Start Supplied data
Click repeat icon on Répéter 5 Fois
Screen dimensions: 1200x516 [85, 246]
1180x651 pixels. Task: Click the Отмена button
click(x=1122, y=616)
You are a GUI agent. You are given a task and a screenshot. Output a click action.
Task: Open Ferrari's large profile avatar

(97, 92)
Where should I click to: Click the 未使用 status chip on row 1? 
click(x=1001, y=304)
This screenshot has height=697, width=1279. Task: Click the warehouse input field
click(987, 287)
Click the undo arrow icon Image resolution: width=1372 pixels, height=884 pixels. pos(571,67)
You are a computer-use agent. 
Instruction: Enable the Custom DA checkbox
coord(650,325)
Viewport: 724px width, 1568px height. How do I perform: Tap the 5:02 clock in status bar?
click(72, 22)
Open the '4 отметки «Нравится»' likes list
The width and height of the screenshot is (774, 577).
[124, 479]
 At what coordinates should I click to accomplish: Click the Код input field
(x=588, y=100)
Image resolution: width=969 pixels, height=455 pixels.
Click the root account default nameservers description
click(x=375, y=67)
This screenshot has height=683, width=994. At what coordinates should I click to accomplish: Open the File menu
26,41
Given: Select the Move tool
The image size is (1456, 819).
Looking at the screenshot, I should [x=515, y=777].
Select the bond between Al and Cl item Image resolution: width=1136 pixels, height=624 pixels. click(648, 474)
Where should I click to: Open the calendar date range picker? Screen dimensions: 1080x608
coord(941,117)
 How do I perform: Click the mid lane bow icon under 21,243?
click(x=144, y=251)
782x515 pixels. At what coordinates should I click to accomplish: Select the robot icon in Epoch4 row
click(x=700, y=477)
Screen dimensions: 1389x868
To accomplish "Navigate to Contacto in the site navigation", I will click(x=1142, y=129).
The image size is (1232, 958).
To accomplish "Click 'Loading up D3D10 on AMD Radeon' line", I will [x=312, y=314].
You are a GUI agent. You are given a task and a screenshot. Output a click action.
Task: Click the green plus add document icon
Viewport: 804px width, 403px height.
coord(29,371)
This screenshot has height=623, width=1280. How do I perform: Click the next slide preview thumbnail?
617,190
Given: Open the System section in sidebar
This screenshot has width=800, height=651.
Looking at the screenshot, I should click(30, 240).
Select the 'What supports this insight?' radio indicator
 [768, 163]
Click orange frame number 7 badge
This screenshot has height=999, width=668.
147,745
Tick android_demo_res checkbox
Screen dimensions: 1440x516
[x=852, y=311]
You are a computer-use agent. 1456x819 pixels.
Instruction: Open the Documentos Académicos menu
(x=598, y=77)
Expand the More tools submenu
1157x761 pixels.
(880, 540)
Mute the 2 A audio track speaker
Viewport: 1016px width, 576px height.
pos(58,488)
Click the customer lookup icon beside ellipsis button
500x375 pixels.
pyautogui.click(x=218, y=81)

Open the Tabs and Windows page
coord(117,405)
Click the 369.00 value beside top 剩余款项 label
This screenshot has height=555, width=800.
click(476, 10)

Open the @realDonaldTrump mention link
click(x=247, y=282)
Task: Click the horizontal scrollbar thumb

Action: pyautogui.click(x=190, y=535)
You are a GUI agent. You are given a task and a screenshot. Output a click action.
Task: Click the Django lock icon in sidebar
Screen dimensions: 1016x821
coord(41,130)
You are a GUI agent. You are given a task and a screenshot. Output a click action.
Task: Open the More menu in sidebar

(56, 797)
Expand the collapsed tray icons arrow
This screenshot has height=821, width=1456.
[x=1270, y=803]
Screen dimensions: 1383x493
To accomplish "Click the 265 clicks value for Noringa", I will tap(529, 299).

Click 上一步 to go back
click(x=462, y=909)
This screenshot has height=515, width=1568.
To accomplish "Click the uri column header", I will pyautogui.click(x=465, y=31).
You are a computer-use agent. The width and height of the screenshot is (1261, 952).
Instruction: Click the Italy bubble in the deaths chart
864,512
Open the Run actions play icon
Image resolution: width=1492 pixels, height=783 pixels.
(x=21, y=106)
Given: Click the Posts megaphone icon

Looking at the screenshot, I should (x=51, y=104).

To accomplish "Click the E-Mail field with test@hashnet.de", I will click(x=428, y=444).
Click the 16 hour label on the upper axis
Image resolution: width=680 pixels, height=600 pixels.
End Supplied data
### Written exercise
Copy out every line of the material above word for word, without changing anything.

### Result for this task
Click repeat icon on Répéter 5 Fois
Screen dimensions: 1200x516 [85, 246]
1180x651 pixels. Task: Click the Отмена button
click(x=1122, y=616)
You are a GUI agent. You are given a task and a screenshot. Output a click action.
Task: Open Ferrari's large profile avatar

(97, 92)
Where should I click to: Click the 未使用 status chip on row 1? 
click(x=1001, y=304)
This screenshot has height=697, width=1279. Task: Click the warehouse input field
click(987, 287)
Click the undo arrow icon Image resolution: width=1372 pixels, height=884 pixels. pos(571,67)
You are a computer-use agent. 
Instruction: Enable the Custom DA checkbox
coord(650,325)
Viewport: 724px width, 1568px height. How do I perform: Tap the 5:02 clock in status bar?
click(72, 22)
Open the '4 отметки «Нравится»' likes list
The width and height of the screenshot is (774, 577).
[124, 479]
 At what coordinates should I click to accomplish: Click the Код input field
(x=588, y=100)
Image resolution: width=969 pixels, height=455 pixels.
Click the root account default nameservers description
click(x=375, y=67)
This screenshot has height=683, width=994. At what coordinates should I click to accomplish: Open the File menu
26,41
Given: Select the Move tool
The image size is (1456, 819).
Looking at the screenshot, I should [x=515, y=777].
Select the bond between Al and Cl item Image resolution: width=1136 pixels, height=624 pixels. click(648, 474)
Where should I click to: Open the calendar date range picker? Screen dimensions: 1080x608
coord(941,117)
 How do I perform: Click the mid lane bow icon under 21,243?
click(x=144, y=251)
782x515 pixels. At what coordinates should I click to accomplish: Select the robot icon in Epoch4 row
click(x=700, y=477)
Screen dimensions: 1389x868
To accomplish "Navigate to Contacto in the site navigation", I will click(x=1142, y=129).
The image size is (1232, 958).
To accomplish "Click 'Loading up D3D10 on AMD Radeon' line", I will [x=312, y=314].
You are a GUI agent. You are given a task and a screenshot. Output a click action.
Task: Click the green plus add document icon
Viewport: 804px width, 403px height.
coord(29,371)
This screenshot has height=623, width=1280. How do I perform: Click the next slide preview thumbnail?
617,190
Given: Open the System section in sidebar
This screenshot has width=800, height=651.
Looking at the screenshot, I should click(30, 240).
Select the 'What supports this insight?' radio indicator
 [768, 163]
Click orange frame number 7 badge
This screenshot has height=999, width=668.
147,745
Tick android_demo_res checkbox
Screen dimensions: 1440x516
[x=852, y=311]
You are a computer-use agent. 1456x819 pixels.
Instruction: Open the Documentos Académicos menu
(x=598, y=77)
Expand the More tools submenu
1157x761 pixels.
(880, 540)
Mute the 2 A audio track speaker
Viewport: 1016px width, 576px height.
pos(58,488)
Click the customer lookup icon beside ellipsis button
500x375 pixels.
pyautogui.click(x=218, y=81)

Open the Tabs and Windows page
coord(117,405)
Click the 369.00 value beside top 剩余款项 label
This screenshot has height=555, width=800.
click(476, 10)

Open the @realDonaldTrump mention link
click(x=247, y=282)
Task: Click the horizontal scrollbar thumb

Action: pyautogui.click(x=190, y=535)
You are a GUI agent. You are given a task and a screenshot. Output a click action.
Task: Click the Django lock icon in sidebar
Screen dimensions: 1016x821
coord(41,130)
You are a GUI agent. You are given a task and a screenshot. Output a click action.
Task: Open the More menu in sidebar

(56, 797)
Expand the collapsed tray icons arrow
This screenshot has height=821, width=1456.
[x=1270, y=803]
Screen dimensions: 1383x493
To accomplish "Click the 265 clicks value for Noringa", I will tap(529, 299).

Click 上一步 to go back
click(x=462, y=909)
This screenshot has height=515, width=1568.
To accomplish "Click the uri column header", I will pyautogui.click(x=465, y=31).
You are a computer-use agent. The width and height of the screenshot is (1261, 952).
Instruction: Click the Italy bubble in the deaths chart
864,512
Open the Run actions play icon
Image resolution: width=1492 pixels, height=783 pixels.
(x=21, y=106)
Given: Click the Posts megaphone icon

Looking at the screenshot, I should (x=51, y=104).

To accomplish "Click the E-Mail field with test@hashnet.de", I will click(x=428, y=444).
Click the 16 hour label on the upper axis
Image resolution: width=680 pixels, height=600 pixels.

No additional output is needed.